There are very few studies on prognostic markers for NTM disease. A South Korean study (Park et al., 2023) showed that elevated serum C-reactive protein (CRP) levels at diagnosis predicted a worse prognosis in individuals with non-tuberculous mycobacterial pulmonary disease (NTM-PD). Approximately one-fourth of NTM-PD patients had elevated CRP levels, which increased their risk of death (Park et al., 2023). Data from Korea (Koh, et al., 2012) suggest that M. intracellulare are more virulent and are associated with a worse prognosis. NTM disease with M. avium and M. intracellulare behave similarly clinically and therapeutic response wise. M. avium often presents with disseminated disease (Koh, et al., 2012).
Conclusion
7
NTM has undertaken a rather very long journey to reach its current status, from anonymity to intense research efforts are on to unravel several areas, such as rapid diagnosis, independent of culture, development of new biomarkers for early diagnosis, and monitoring treatment response.
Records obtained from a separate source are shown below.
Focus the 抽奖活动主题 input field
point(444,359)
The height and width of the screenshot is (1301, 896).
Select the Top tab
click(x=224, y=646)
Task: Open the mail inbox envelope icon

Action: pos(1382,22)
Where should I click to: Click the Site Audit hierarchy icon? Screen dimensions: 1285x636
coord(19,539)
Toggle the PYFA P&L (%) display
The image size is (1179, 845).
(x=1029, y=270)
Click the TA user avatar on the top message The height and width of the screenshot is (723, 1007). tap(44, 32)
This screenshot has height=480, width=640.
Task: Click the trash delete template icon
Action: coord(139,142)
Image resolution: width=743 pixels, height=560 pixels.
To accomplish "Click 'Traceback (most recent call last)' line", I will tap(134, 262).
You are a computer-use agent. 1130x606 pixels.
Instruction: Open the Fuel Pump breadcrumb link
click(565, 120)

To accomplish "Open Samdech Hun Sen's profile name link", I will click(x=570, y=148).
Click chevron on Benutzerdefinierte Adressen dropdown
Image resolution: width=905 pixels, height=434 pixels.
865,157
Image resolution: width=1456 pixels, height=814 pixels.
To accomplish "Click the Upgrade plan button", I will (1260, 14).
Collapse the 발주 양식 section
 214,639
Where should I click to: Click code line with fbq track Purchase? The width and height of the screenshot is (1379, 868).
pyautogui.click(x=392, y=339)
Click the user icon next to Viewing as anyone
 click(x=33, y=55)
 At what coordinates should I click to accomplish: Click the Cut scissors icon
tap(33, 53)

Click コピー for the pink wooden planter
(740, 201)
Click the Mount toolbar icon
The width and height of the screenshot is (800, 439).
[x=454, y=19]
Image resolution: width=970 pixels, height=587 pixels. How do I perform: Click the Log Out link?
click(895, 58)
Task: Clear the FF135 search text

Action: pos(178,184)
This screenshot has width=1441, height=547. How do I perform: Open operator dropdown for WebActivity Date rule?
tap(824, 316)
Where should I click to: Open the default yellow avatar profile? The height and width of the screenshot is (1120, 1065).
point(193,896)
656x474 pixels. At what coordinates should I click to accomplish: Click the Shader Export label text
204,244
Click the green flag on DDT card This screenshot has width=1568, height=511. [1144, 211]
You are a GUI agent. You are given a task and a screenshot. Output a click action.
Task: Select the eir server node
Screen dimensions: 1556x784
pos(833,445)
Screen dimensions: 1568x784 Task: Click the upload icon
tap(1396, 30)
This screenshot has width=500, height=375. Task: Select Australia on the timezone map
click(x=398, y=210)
Equal importance is being given to drug discovery for the development of new drugs for an effective NTM treatment. In spite of a heightened degree of awareness about NTM diseases among microbiologists and clinicians in India more efforts are required to determine the exact species/subspecies of isolated NTM and other high TB burden countries disease prevalence including geographical variations and treatment outcomes. The measures should be taken by various stakeholders to formulate India-centric guidelines for diagnosis and treatment of NTM disease and eventually inclusion in the national healthcare programmes of India. Efforts should be made to establish a National Registry of NTM in India.